-- DIRECTIONS FOR THIS TASK --
The expected answer is a verbatim transcription of the lines below, beginning with the first and ending with the line that holds "Task: Click Task 9's progress count text", without pictures.

-- RECORDED DATA --

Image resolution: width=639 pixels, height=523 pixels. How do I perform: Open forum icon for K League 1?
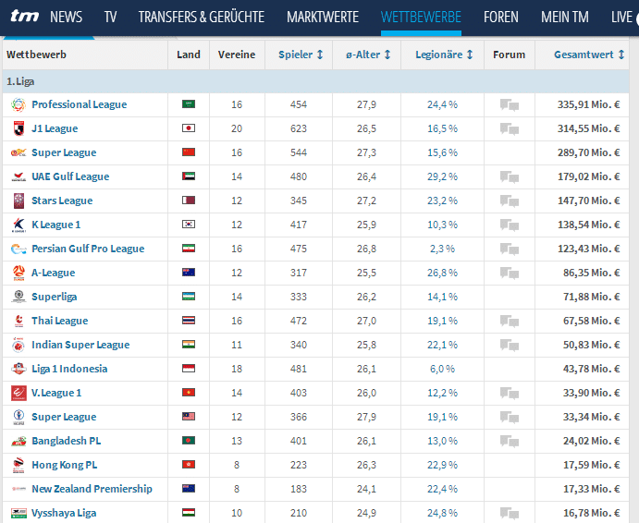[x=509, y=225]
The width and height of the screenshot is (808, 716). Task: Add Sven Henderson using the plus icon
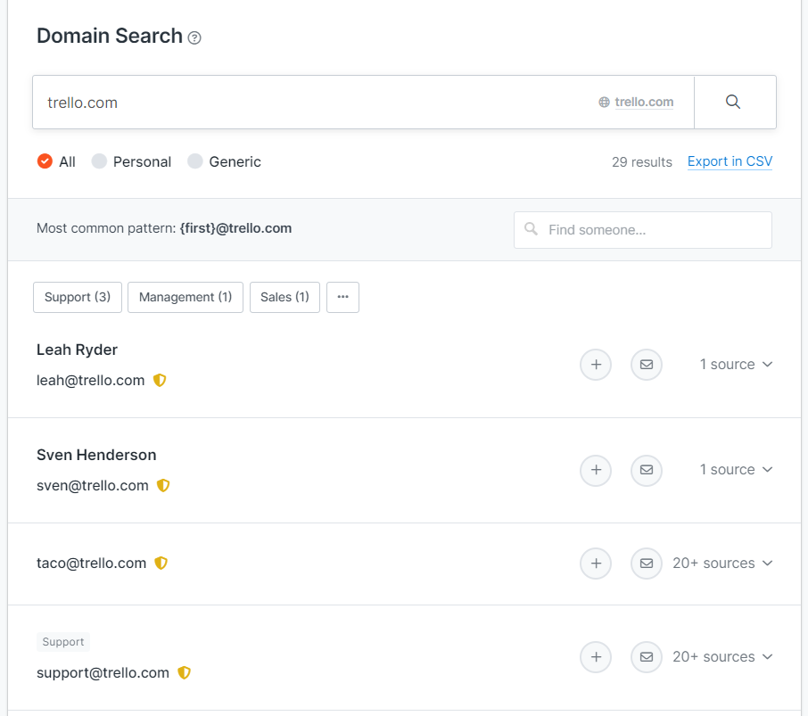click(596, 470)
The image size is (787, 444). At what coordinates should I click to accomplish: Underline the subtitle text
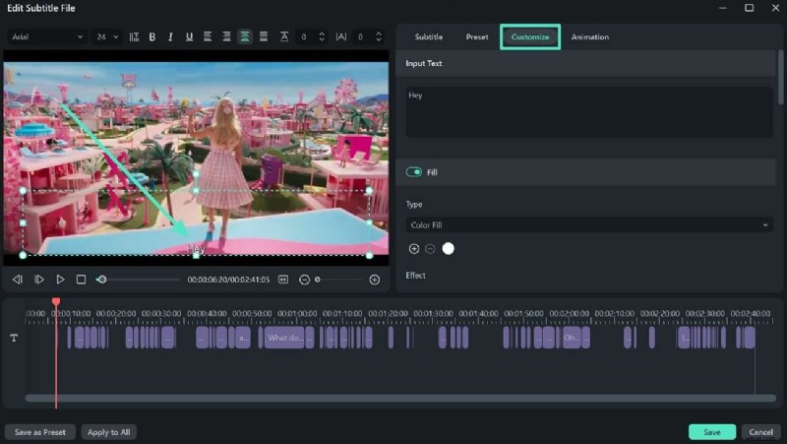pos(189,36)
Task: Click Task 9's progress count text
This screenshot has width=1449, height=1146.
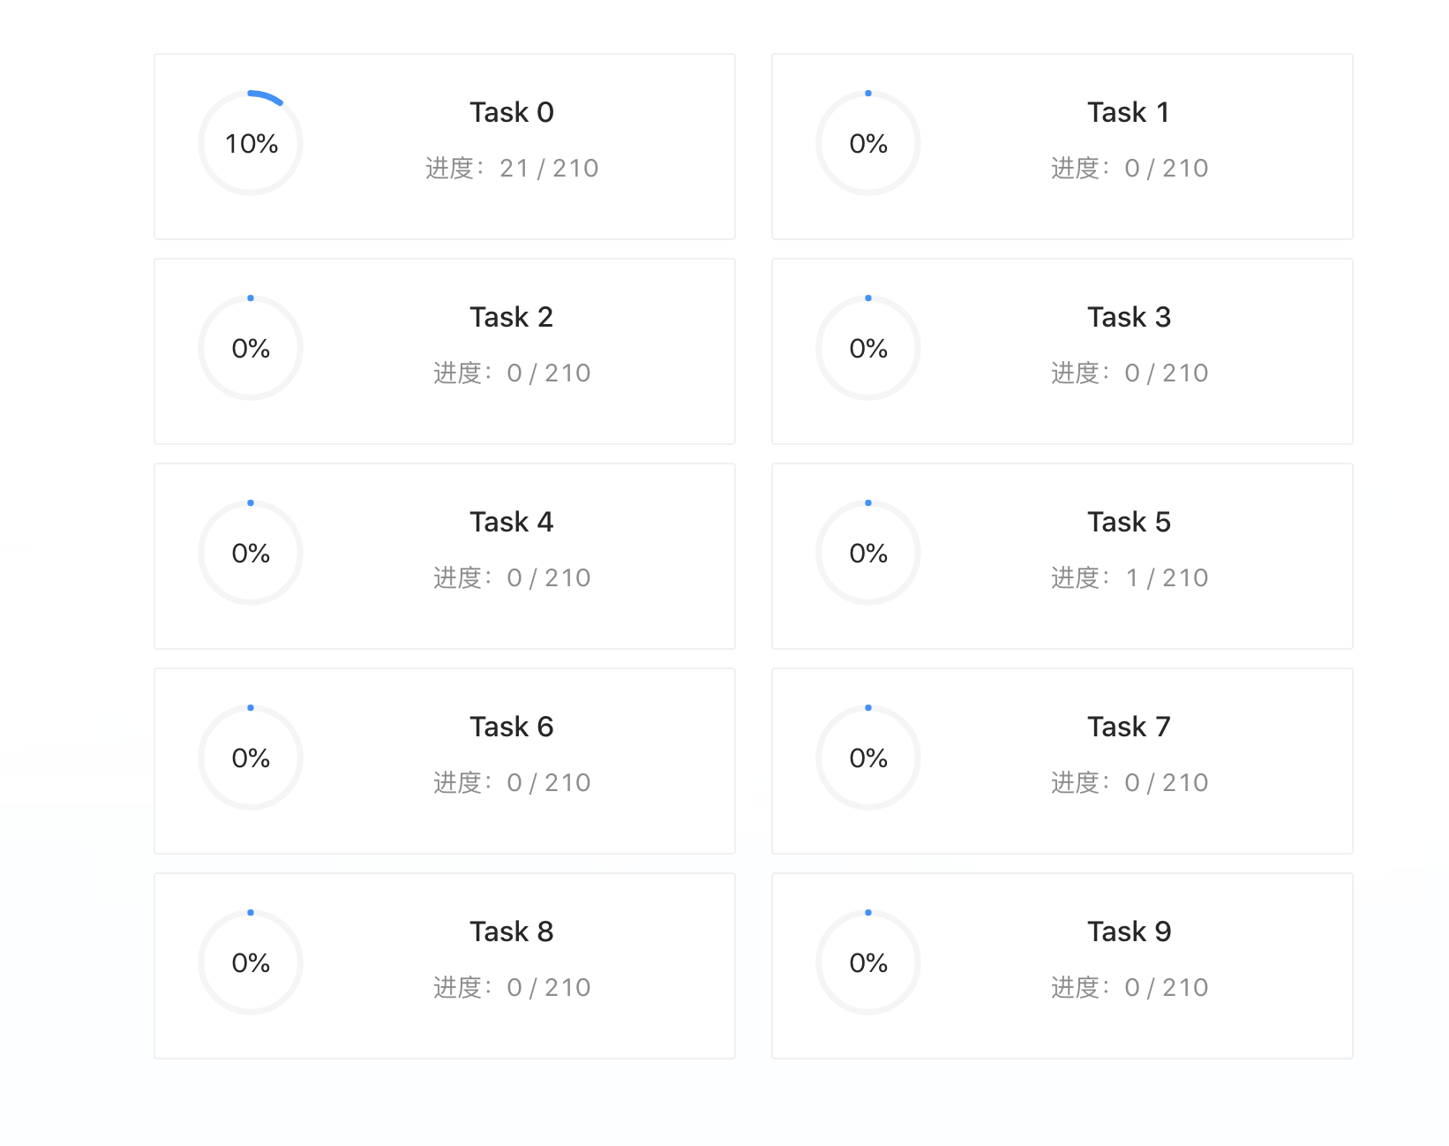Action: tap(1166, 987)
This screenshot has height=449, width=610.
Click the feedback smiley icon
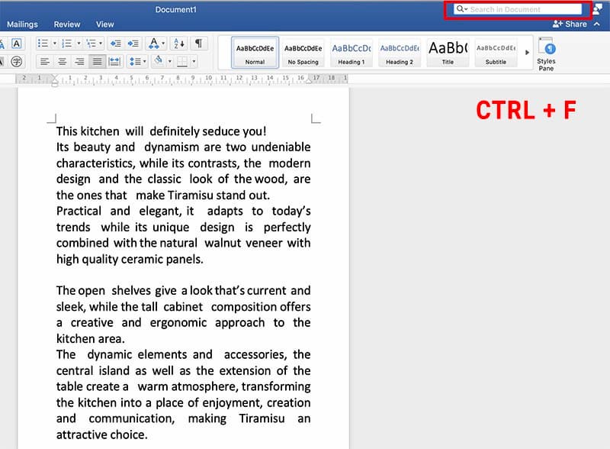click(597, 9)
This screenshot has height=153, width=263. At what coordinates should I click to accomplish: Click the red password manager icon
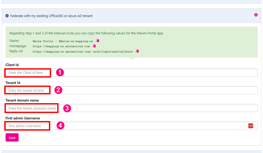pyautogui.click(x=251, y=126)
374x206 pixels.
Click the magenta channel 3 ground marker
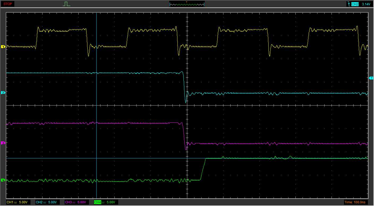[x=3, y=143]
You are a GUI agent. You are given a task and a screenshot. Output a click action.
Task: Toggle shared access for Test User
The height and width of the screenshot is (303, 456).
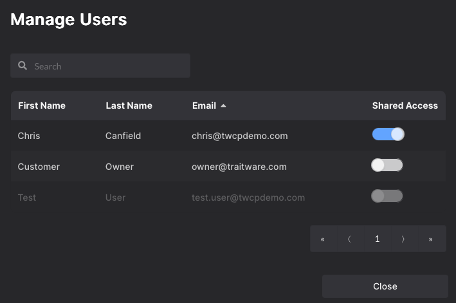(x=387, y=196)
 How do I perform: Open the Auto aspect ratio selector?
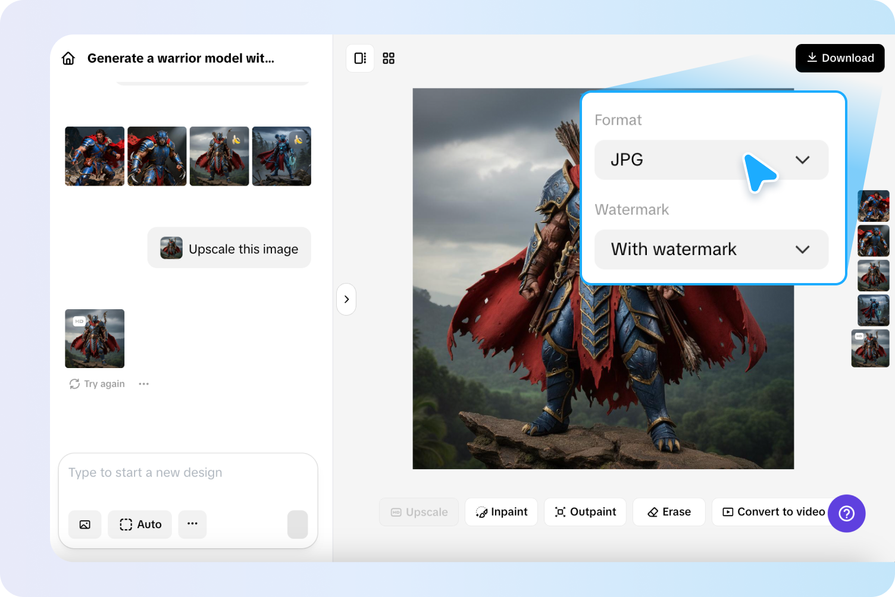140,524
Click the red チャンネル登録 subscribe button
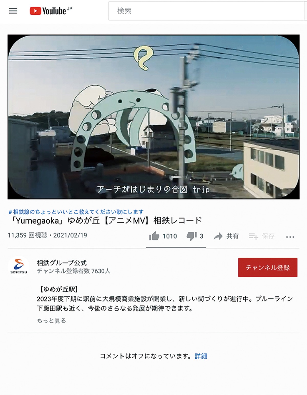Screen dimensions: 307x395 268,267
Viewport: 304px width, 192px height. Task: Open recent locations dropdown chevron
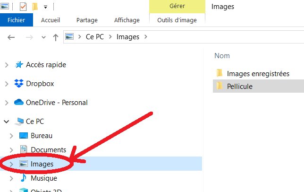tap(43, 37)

-- SOLVED EXERCISE --
Image resolution: width=639 pixels, height=523 pixels. How do I perform: Open forum icon for K League 1?
[x=509, y=225]
The width and height of the screenshot is (808, 716). Task: Add Sven Henderson using the plus icon
click(596, 470)
The image size is (787, 444). At what coordinates should I click to accomplish: Underline the subtitle text
pos(189,36)
Task: Click Task 9's progress count text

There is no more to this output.